On the merits of these claims, I am bound by the precedents of this circuit and, therefore, concur in the opinion denying the application for a stay on those issues.
As I have already noted, however, the Supreme Court has granted an application for a writ in Penny v. Lynaugh,9 rendered an opinion in Franklin v. Lynaugh10 in *1408which the concurring opinion of Justices O’Connor and Blackmun is particularly relevant,11 and granted stays pending consideration of writ applications in Selvage v. Lynaugh,12 Bridge v. Lynaugh,13 Bell v. Lynaugh,14 and Hawkins v. Lynaugh.15
The cumulative effect of these actions seems to me to undermine the continuing validity of the Fifth Circuit precedents and demonstrates that reasonable jurists might find both that the Supreme Court decisions in those cases would be dispositive of the issues in this capital case and that a stay should be granted pending the outcome of those events. I, therefore, urge the Supreme Court to grant a stay pending its determination of Penry and the writ applications in Selvage, Bridge, Bell, and Hawkins.

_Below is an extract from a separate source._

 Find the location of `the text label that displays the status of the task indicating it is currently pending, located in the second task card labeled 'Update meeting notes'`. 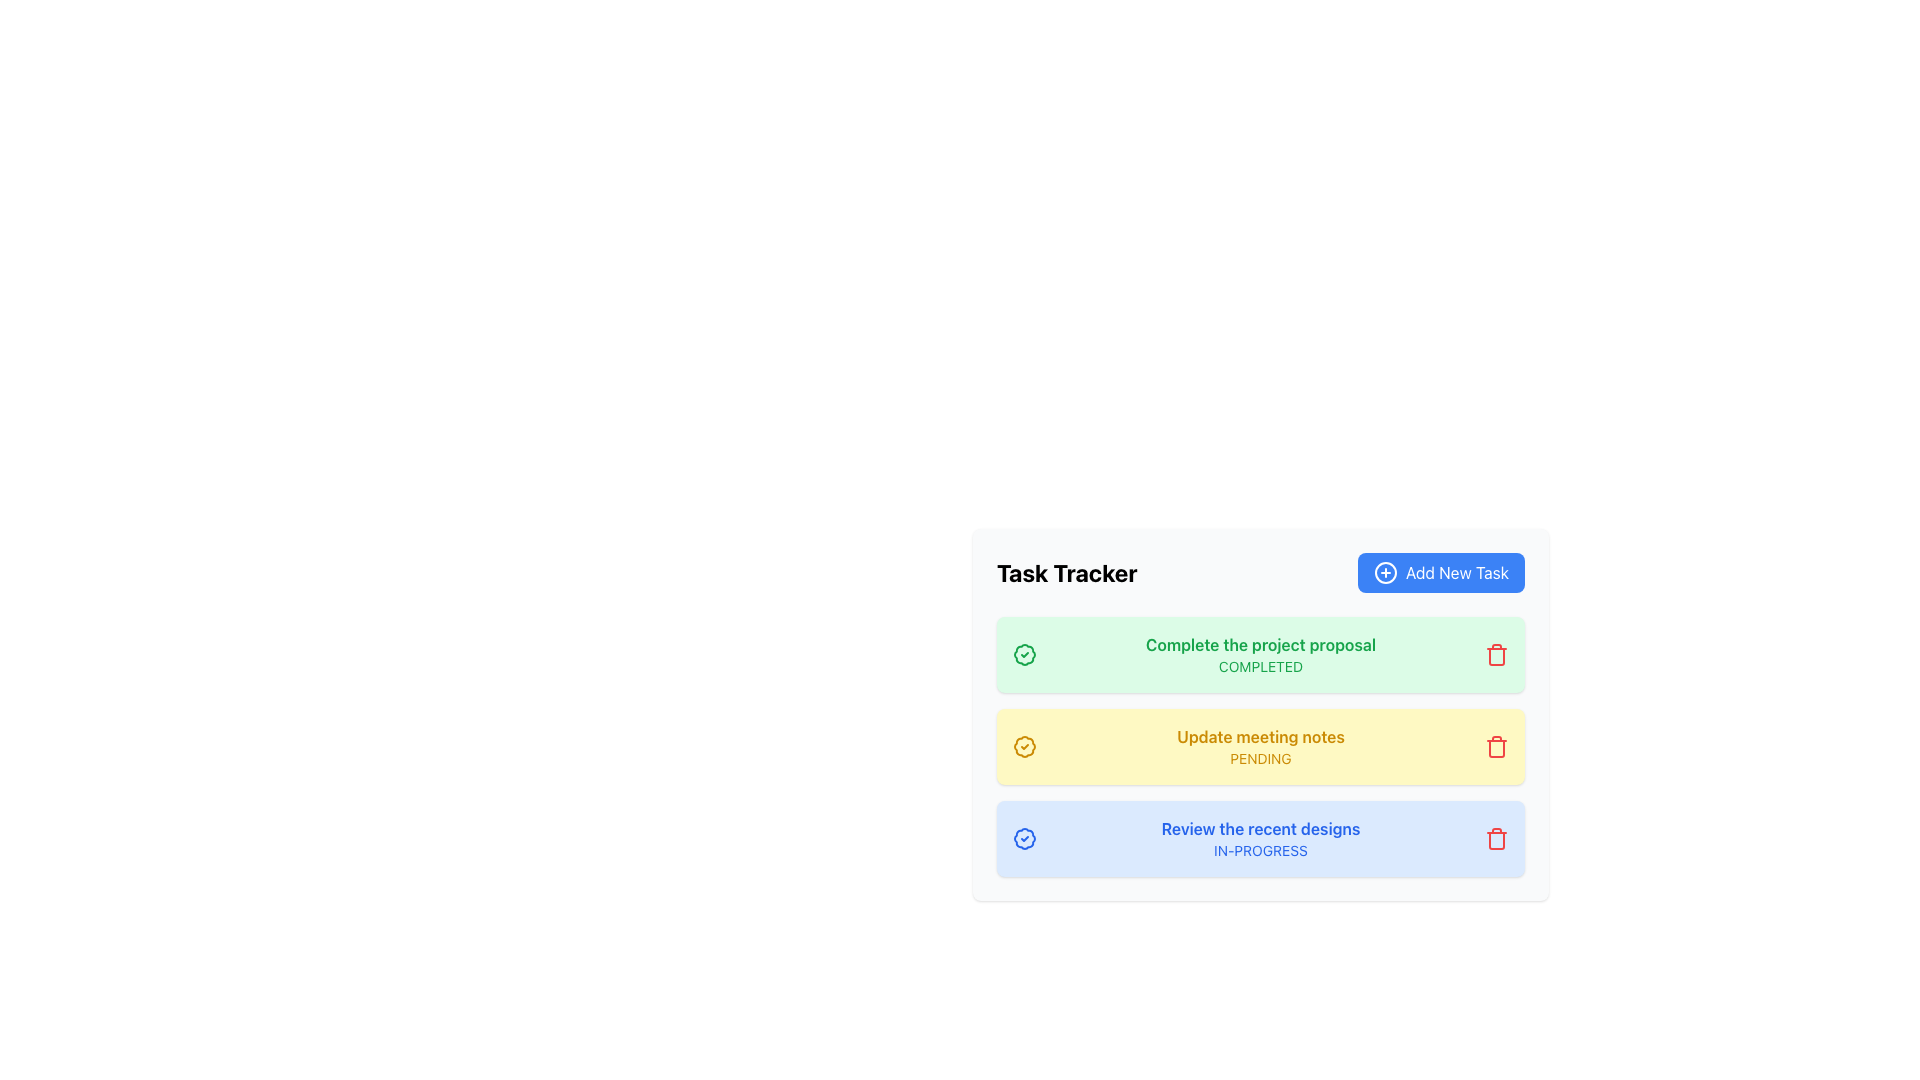

the text label that displays the status of the task indicating it is currently pending, located in the second task card labeled 'Update meeting notes' is located at coordinates (1260, 759).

. Compare Harris v. Reed, — U.S. -, 109 S.Ct. 1038, 103 L.Ed.2d 308 (1989).

. Selvage v. Lynaugh, 842 F.2d 89, 93 (5th Cir.1988).

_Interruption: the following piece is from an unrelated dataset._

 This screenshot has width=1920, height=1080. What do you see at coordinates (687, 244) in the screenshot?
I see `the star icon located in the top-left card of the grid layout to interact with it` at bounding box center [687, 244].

. 837 F.2d 1294 (5th Cir.1988).

. Williams, 837 F.2d at 1296.

. See Selvage v. Lynaugh, 842 F.2d 89 (5th Cir.1988); Bridge v. Lynaugh, 863 F.2d 370 (5th Cir.1988) (Bridge III), replacing Bridge v. Lynaugh, 860 F.2d 162 (5th Cir.1988) (Bridge II), replacing Bridge v. Lynaugh, 856 F.2d 712 (5th Cir.1988) (Bridge I).

. Bridge I, 856 F.2d at 714.

. See Bridge II, 860 F.2d at 163-64.

. See Bridge III, 863 F.2d 370.

. 832 F.2d 915 (5th Cir.1987), cert. granted, — U.S. -, 108 S.Ct. 2896, 101 L.Ed.2d 930 (1988).

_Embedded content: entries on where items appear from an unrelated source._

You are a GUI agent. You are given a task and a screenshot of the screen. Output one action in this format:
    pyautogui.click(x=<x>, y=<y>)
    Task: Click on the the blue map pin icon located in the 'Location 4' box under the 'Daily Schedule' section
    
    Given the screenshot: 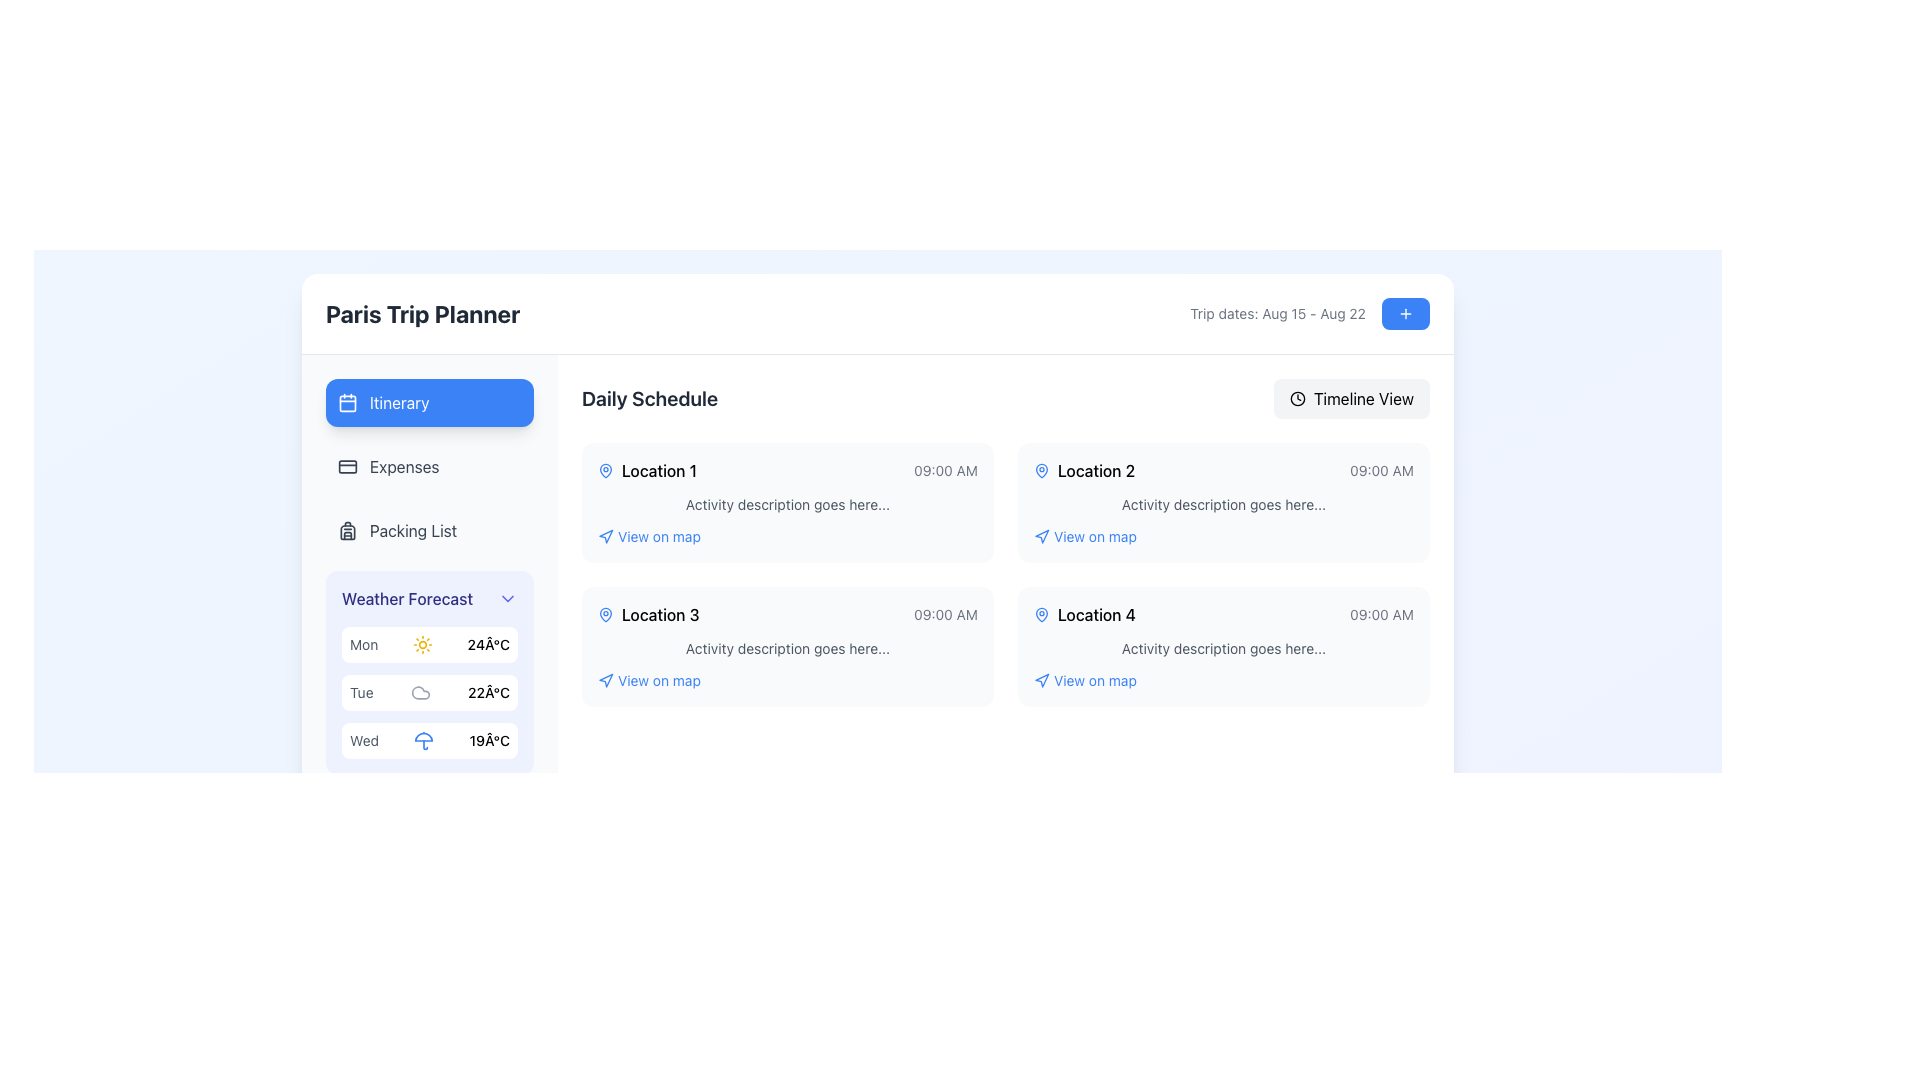 What is the action you would take?
    pyautogui.click(x=1040, y=612)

. — U.S. - 108 S.Ct. 2320, 101 L.Ed.2d 155 (1988).

. 108 S.Ct. at 2332-35.

. 842 F.2d 89 (5th Cir.), stay granted, — U.S. -, 108 S.Ct. 1283, 99 L.Ed.2d 494 (1988).

. 856 F.2d 712 (5th Cir.), stay granted, — U.S. -, 109 S.Ct. 20, 101 L.Ed.2d 972 (1988).

. 858 F.2d 978 (5th Cir.), stay granted, — U.S. -, 109 S.Ct. 254, 102 L.Ed.2d 243 (1988).

. 862 F.2d 482 (5th Cir.), stay granted, — U.S. -, 109 S.Ct. 569, 102 L.Ed.2d 593 (1988).